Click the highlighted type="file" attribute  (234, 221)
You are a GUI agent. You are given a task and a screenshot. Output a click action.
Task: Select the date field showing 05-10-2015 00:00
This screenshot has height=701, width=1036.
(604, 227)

What you are asked to do: What is needed is an exact copy of the lines from the one containing "Task: Select the" to the end of the data; please add nothing else.

Answer for the task:
Task: Select the date field showing 05-10-2015 00:00
This screenshot has height=701, width=1036.
(604, 227)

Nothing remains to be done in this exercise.